Start of MATERIAL FOR THE TASK
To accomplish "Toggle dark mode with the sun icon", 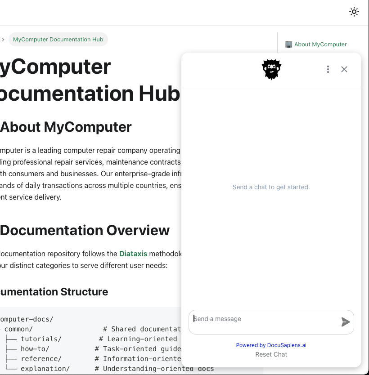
End of MATERIAL FOR THE TASK
Start of MATERIAL FOR THE TASK
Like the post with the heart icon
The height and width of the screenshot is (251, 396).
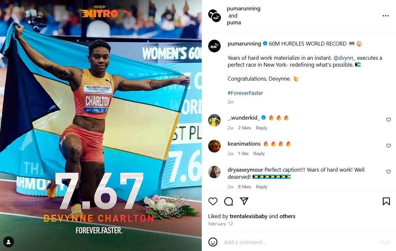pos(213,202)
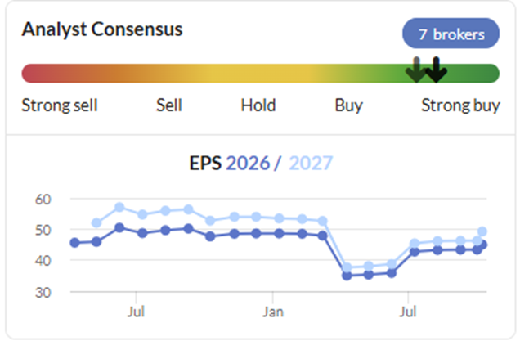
End of MATERIAL FOR THE TASK
Start of MATERIAL FOR THE TASK
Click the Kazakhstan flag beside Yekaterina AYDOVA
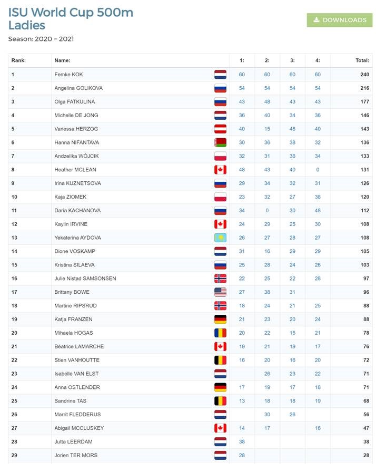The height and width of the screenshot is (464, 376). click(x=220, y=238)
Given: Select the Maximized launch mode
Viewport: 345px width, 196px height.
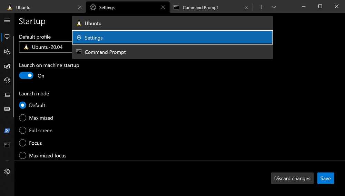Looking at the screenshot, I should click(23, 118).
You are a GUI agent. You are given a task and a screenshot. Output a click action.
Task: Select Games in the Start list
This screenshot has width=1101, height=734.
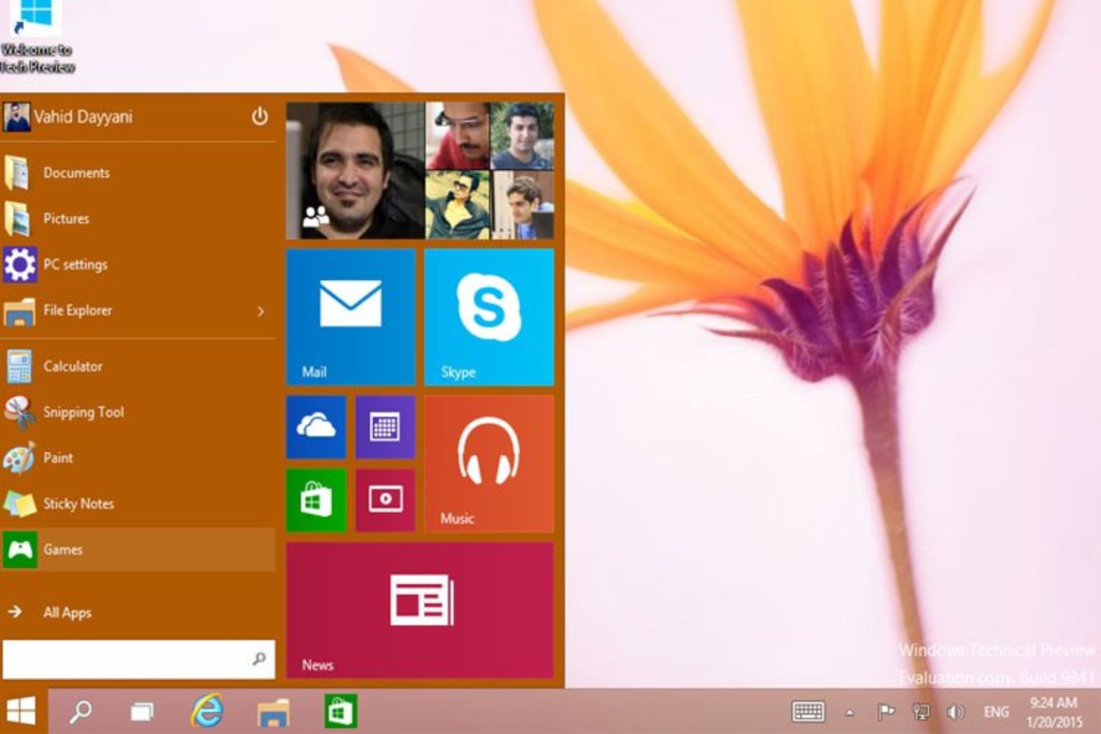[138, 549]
End of MATERIAL FOR THE TASK
▸ YOUR OBJECTIVE: Check each line of the listing above. Copy the ones with the word "Select".

▸ YOUR RESPONSE:
Given: Select the Maximized launch mode
Task: Select Games in the Start list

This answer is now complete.